[Dataset entries]
/---

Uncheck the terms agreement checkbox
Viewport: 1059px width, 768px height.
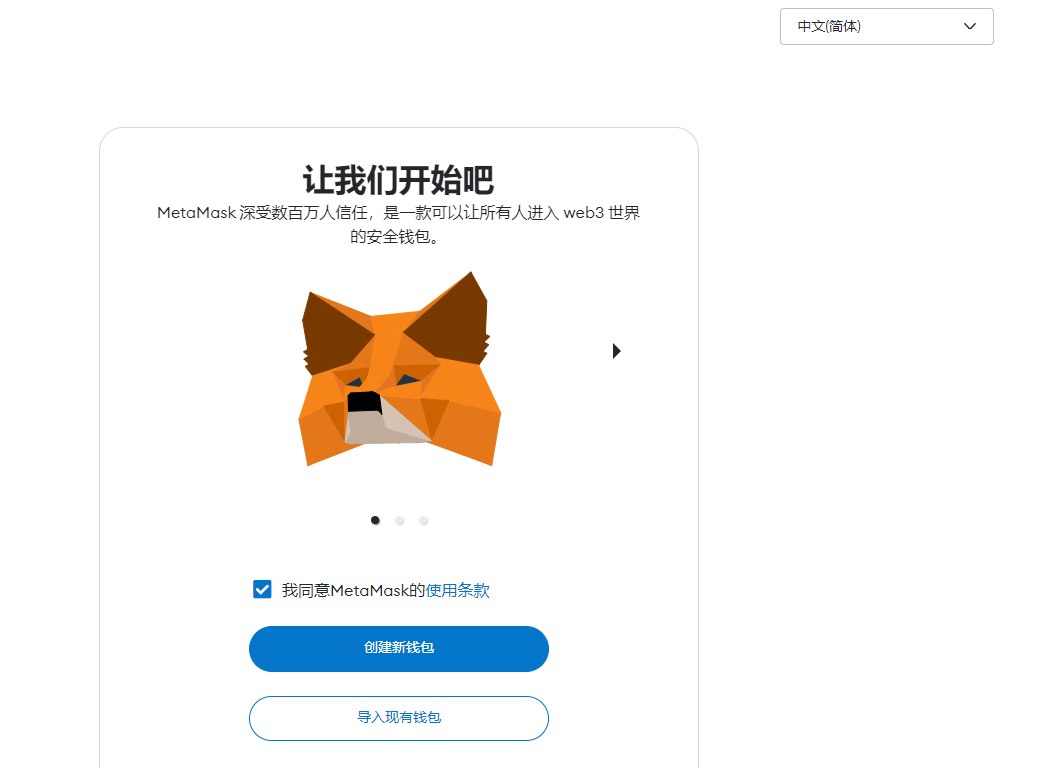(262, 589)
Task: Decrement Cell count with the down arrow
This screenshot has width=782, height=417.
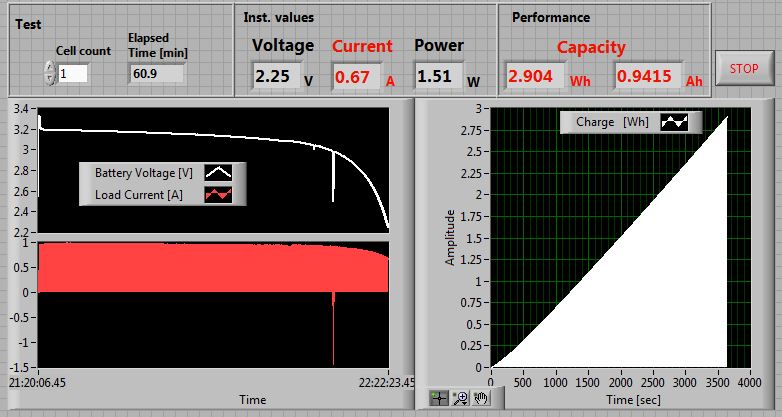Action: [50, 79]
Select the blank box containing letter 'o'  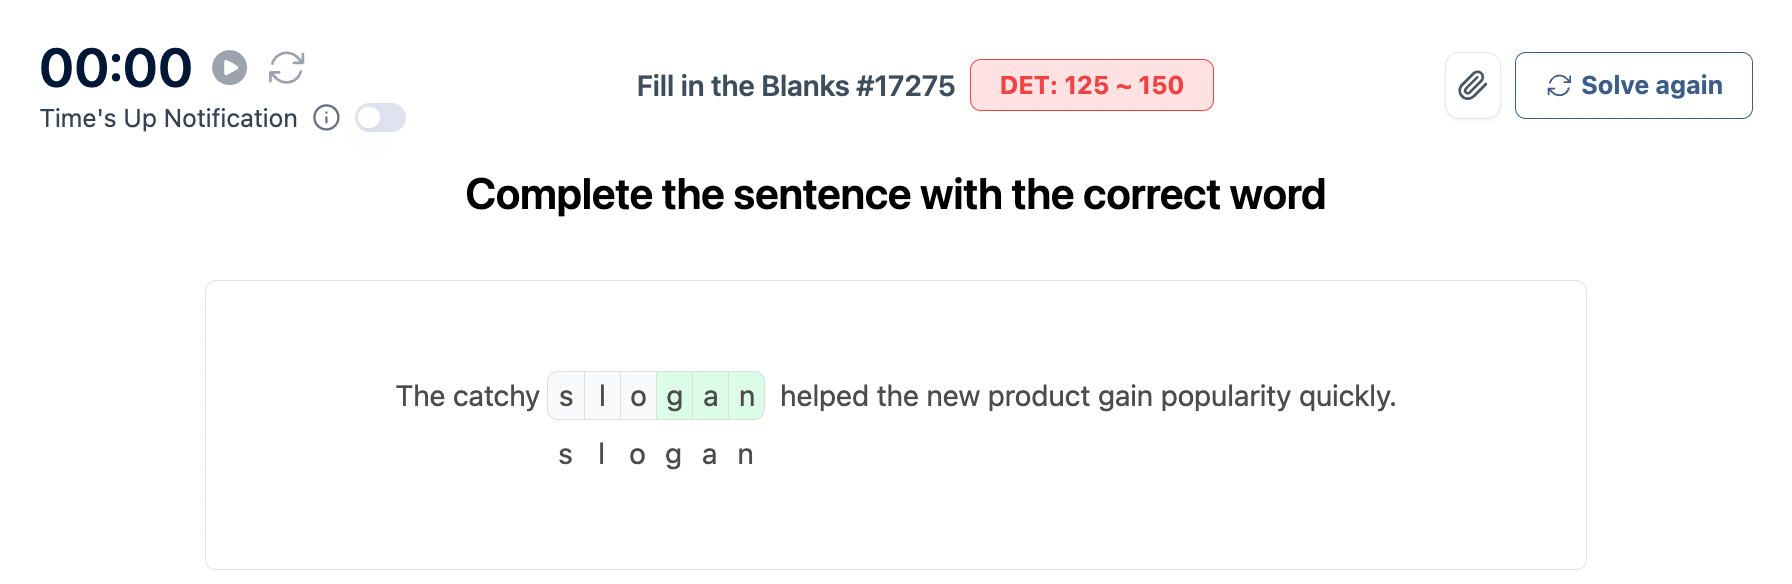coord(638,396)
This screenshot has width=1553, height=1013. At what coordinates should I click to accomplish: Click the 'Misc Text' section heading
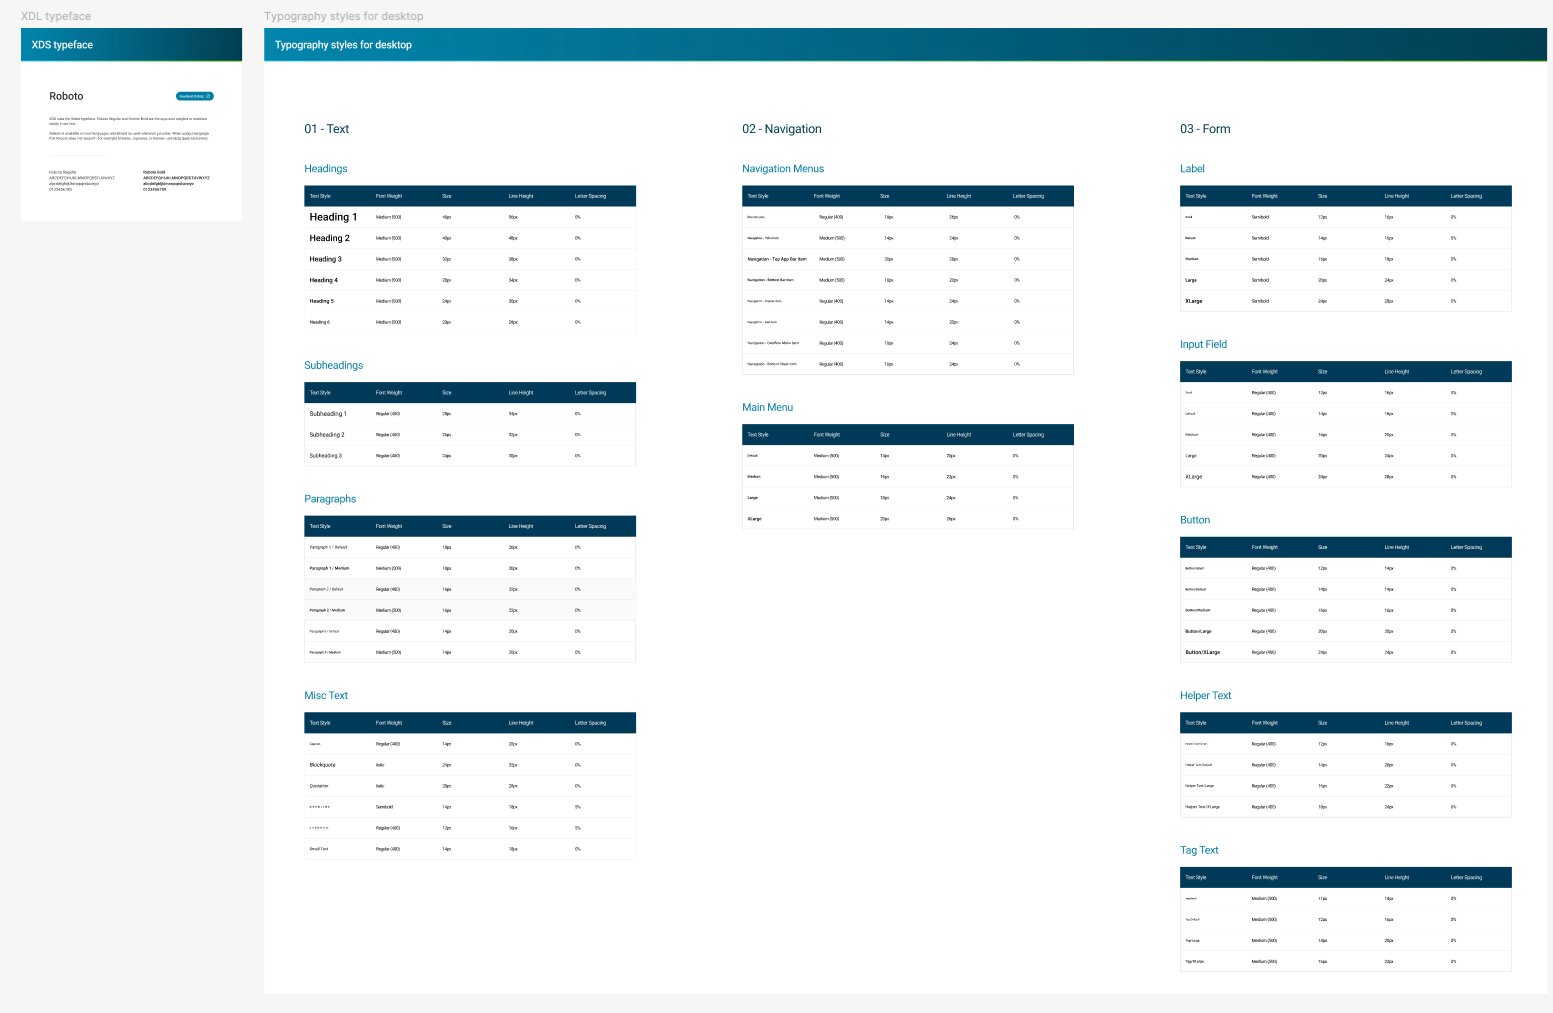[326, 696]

\---

• TASK STATEMENT: Find the line containing "This screenshot has width=1553, height=1013." in the records above and restate it, and each line after it through the end, word for word, dropping the pictures.

• SOLVED PROBLEM:
This screenshot has width=1553, height=1013. At what coordinates should I click to accomplish: Click the 'Misc Text' section heading
[326, 696]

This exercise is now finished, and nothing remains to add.